Britain’s leading rugby writer Stephen Jones believes the Lions selectors have missed a trick and should have been bolder.
Jones, in his weekly newsletter ‘Rolling Maul’, writes there are too many weak areas and he also questions the flyhalf and hooker selections.
‘So how was the selection for you? There are almost as many debating points as there are players chosen. What percentage of the squad is correct? Who are the glaring omissions? Do you agree with my list of lucky choices? The debate will rage on and we will only really find out who was right when the international series begins,’ writes Jones. ‘Two personal beefs. I feel that McGeechan and his men may have got things wrong at fly half and hooker. With a big squad that now extends to 37, there is a potential for wild-card selections that has not been used. And by wild-card, I do not mean youngsters who may or may not come through, I mean a chance to take a punt. Take the situation at fly half. Stephen Jones and Ronan O’Gara may not be the most dazzling pair ever to tour but they have terrific strengths and neither will let the Lions down. In some ways, however, they are much of a muchness.

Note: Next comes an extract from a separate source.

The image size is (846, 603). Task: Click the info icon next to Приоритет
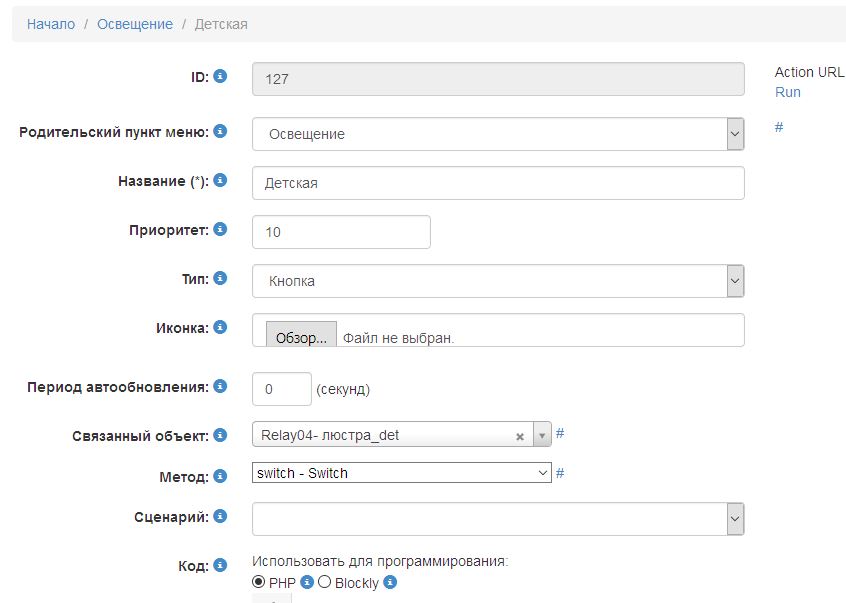click(220, 230)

‘The fact that you have these two reliable men on tour gave the Lions a priceless chance to take a punt. Neither James Hook nor Danny Cipriani is playing at his best but we know how much they would add if they did. To my mind, it was well worth taking one of them, probably Hook, in the belief that he would re-discover himself in the early weeks of the tour and give the Lions valuable extra options – notably in terms of running ability from fly half and also a big boot. This Lions team is very short of a kicking game.
‘The selectors have also missed a trick at hooker. Jerry Flannery and Matthew Rees are decent players, but neither they nor Lee Mears, the third hooker in the squad, are big enough. I would have selected the first two and then taken a punt that one of the really big men around in the hooking fraternity would have bulldozed his way around South Africa if they had let him loose.
‘Ross Ford, the Scotland hooker, is of requisite size although reports on his recent form have been so disparaging that I would have turned my attention to the ebullient Dylan Hartley of Northampton and England. A bull in a china shop he may be, but that would be no crime in South Africa.
‘There is a certain homogeneous nature about the Lions selection which worries me and which prompts me to believe that they could have been a great deal more bold.’